§ **YOUR ASSIGNMENT**: Write out each line of the material again, word for word.

#### ENTRIES SHOWN ####

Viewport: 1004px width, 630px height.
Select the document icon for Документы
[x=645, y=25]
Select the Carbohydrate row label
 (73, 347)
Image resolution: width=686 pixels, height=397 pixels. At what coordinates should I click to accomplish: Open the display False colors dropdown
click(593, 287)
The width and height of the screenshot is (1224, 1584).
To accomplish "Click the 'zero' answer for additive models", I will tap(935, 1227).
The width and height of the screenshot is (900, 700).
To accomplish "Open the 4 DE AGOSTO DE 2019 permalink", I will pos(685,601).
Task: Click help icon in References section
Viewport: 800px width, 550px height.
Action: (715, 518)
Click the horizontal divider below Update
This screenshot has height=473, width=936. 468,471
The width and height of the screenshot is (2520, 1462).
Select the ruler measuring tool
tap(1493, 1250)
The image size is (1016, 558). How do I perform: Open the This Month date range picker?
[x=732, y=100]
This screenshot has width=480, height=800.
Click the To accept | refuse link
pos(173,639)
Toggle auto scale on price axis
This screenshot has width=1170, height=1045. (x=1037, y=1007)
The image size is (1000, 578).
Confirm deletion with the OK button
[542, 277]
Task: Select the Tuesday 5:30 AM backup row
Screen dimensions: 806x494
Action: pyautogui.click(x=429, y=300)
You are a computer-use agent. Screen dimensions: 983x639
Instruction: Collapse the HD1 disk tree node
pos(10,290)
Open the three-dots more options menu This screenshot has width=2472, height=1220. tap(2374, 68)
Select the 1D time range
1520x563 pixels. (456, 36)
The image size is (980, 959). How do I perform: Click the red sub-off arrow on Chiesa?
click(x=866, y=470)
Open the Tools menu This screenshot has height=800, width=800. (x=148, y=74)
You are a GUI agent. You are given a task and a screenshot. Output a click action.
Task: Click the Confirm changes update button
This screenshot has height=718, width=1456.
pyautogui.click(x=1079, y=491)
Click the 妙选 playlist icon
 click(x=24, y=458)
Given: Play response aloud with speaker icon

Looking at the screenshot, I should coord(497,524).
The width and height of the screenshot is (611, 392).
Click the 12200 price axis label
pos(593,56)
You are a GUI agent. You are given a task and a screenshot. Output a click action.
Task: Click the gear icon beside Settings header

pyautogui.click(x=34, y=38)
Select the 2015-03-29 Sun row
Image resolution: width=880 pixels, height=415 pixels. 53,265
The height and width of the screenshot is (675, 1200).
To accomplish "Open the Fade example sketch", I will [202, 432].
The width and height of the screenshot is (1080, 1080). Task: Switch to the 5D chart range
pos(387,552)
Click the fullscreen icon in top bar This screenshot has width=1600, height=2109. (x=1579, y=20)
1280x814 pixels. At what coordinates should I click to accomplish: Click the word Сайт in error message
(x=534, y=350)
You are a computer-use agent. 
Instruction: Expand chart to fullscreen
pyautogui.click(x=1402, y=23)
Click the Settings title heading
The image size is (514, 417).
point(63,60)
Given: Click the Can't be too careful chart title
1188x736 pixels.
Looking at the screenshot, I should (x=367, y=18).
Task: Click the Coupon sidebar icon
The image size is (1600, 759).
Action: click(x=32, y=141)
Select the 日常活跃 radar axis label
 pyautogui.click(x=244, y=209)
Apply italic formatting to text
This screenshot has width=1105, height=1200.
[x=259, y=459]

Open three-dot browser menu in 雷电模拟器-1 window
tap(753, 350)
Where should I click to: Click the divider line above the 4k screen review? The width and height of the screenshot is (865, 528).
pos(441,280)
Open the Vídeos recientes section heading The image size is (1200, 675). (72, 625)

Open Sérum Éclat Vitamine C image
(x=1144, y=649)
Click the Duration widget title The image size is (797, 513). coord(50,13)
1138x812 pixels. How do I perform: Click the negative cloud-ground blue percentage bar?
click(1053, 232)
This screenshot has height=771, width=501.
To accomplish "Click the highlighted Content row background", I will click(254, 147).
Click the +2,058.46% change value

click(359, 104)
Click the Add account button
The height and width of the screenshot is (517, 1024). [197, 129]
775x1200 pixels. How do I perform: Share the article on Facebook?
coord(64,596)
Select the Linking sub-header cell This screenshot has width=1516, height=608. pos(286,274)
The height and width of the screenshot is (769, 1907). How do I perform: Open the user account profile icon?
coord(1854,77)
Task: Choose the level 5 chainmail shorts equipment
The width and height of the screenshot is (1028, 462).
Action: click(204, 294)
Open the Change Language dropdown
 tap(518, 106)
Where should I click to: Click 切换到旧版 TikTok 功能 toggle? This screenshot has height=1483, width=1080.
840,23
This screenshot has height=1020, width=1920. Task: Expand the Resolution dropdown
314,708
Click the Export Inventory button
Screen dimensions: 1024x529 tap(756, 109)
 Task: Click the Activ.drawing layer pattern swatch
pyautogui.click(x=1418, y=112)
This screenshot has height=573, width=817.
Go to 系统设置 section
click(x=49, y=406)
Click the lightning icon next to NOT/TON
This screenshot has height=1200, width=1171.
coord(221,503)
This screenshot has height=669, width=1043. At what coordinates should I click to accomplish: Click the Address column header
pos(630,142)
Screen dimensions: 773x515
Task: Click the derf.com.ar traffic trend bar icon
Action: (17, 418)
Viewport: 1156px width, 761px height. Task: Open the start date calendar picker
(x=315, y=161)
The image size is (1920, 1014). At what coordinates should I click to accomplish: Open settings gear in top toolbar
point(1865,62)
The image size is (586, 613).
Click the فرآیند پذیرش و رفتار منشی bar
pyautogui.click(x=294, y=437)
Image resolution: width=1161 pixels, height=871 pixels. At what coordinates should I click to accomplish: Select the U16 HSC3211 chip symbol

####

§ **EXERCISE RESULT**:
Viewport: 1004px width, 630px height.
Select the document icon for Документы
[x=645, y=25]
Select the Carbohydrate row label
 (73, 347)
Image resolution: width=686 pixels, height=397 pixels. At what coordinates should I click to accomplish: Open the display False colors dropdown
click(593, 287)
The width and height of the screenshot is (1224, 1584).
To accomplish "Click the 'zero' answer for additive models", I will tap(935, 1227).
The width and height of the screenshot is (900, 700).
To accomplish "Open the 4 DE AGOSTO DE 2019 permalink", I will pos(685,601).
Task: Click help icon in References section
Viewport: 800px width, 550px height.
Action: (715, 518)
Click the horizontal divider below Update
This screenshot has height=473, width=936. 468,471
The width and height of the screenshot is (2520, 1462).
Select the ruler measuring tool
tap(1493, 1250)
The image size is (1016, 558). How do I perform: Open the This Month date range picker?
[x=732, y=100]
This screenshot has width=480, height=800.
Click the To accept | refuse link
pos(173,639)
Toggle auto scale on price axis
This screenshot has width=1170, height=1045. (x=1037, y=1007)
The image size is (1000, 578).
Confirm deletion with the OK button
[542, 277]
Task: Select the Tuesday 5:30 AM backup row
Screen dimensions: 806x494
Action: pyautogui.click(x=429, y=300)
You are a computer-use agent. Screen dimensions: 983x639
Instruction: Collapse the HD1 disk tree node
pos(10,290)
Open the three-dots more options menu This screenshot has width=2472, height=1220. tap(2374, 68)
Select the 1D time range
1520x563 pixels. (456, 36)
The image size is (980, 959). How do I perform: Click the red sub-off arrow on Chiesa?
click(x=866, y=470)
Open the Tools menu This screenshot has height=800, width=800. (x=148, y=74)
You are a GUI agent. You are given a task and a screenshot. Output a click action.
Task: Click the Confirm changes update button
This screenshot has height=718, width=1456.
pyautogui.click(x=1079, y=491)
Click the 妙选 playlist icon
 click(x=24, y=458)
Given: Play response aloud with speaker icon

Looking at the screenshot, I should coord(497,524).
The width and height of the screenshot is (611, 392).
Click the 12200 price axis label
pos(593,56)
You are a GUI agent. You are given a task and a screenshot. Output a click action.
Task: Click the gear icon beside Settings header

pyautogui.click(x=34, y=38)
Select the 2015-03-29 Sun row
Image resolution: width=880 pixels, height=415 pixels. 53,265
The height and width of the screenshot is (675, 1200).
To accomplish "Open the Fade example sketch", I will [202, 432].
The width and height of the screenshot is (1080, 1080). Task: Switch to the 5D chart range
pos(387,552)
Click the fullscreen icon in top bar This screenshot has width=1600, height=2109. (x=1579, y=20)
1280x814 pixels. At what coordinates should I click to accomplish: Click the word Сайт in error message
(x=534, y=350)
You are a computer-use agent. 
Instruction: Expand chart to fullscreen
pyautogui.click(x=1402, y=23)
Click the Settings title heading
The image size is (514, 417).
point(63,60)
Given: Click the Can't be too careful chart title
1188x736 pixels.
Looking at the screenshot, I should (x=367, y=18).
Task: Click the Coupon sidebar icon
The image size is (1600, 759).
Action: click(x=32, y=141)
Select the 日常活跃 radar axis label
 pyautogui.click(x=244, y=209)
Apply italic formatting to text
This screenshot has width=1105, height=1200.
[x=259, y=459]

Open three-dot browser menu in 雷电模拟器-1 window
tap(753, 350)
Where should I click to: Click the divider line above the 4k screen review? The width and height of the screenshot is (865, 528).
pos(441,280)
Open the Vídeos recientes section heading The image size is (1200, 675). (72, 625)

Open Sérum Éclat Vitamine C image
(x=1144, y=649)
Click the Duration widget title The image size is (797, 513). coord(50,13)
1138x812 pixels. How do I perform: Click the negative cloud-ground blue percentage bar?
click(1053, 232)
This screenshot has height=771, width=501.
To accomplish "Click the highlighted Content row background", I will click(254, 147).
Click the +2,058.46% change value

click(359, 104)
Click the Add account button
The height and width of the screenshot is (517, 1024). [197, 129]
775x1200 pixels. How do I perform: Share the article on Facebook?
coord(64,596)
Select the Linking sub-header cell This screenshot has width=1516, height=608. pos(286,274)
The height and width of the screenshot is (769, 1907). How do I perform: Open the user account profile icon?
coord(1854,77)
Task: Choose the level 5 chainmail shorts equipment
The width and height of the screenshot is (1028, 462).
Action: click(204, 294)
Open the Change Language dropdown
 tap(518, 106)
Where should I click to: Click 切换到旧版 TikTok 功能 toggle? This screenshot has height=1483, width=1080.
840,23
This screenshot has height=1020, width=1920. Task: Expand the Resolution dropdown
314,708
Click the Export Inventory button
Screen dimensions: 1024x529 tap(756, 109)
 Task: Click the Activ.drawing layer pattern swatch
pyautogui.click(x=1418, y=112)
This screenshot has height=573, width=817.
Go to 系统设置 section
click(x=49, y=406)
Click the lightning icon next to NOT/TON
This screenshot has height=1200, width=1171.
coord(221,503)
This screenshot has height=669, width=1043. At what coordinates should I click to accomplish: Click the Address column header
pos(630,142)
Screen dimensions: 773x515
Task: Click the derf.com.ar traffic trend bar icon
Action: (17, 418)
Viewport: 1156px width, 761px height. Task: Open the start date calendar picker
(x=315, y=161)
The image size is (1920, 1014). At what coordinates should I click to accomplish: Open settings gear in top toolbar
point(1865,62)
The image size is (586, 613).
Click the فرآیند پذیرش و رفتار منشی bar
pyautogui.click(x=294, y=437)
Image resolution: width=1161 pixels, height=871 pixels. At what coordinates should I click to accomplish: Select the U16 HSC3211 chip symbol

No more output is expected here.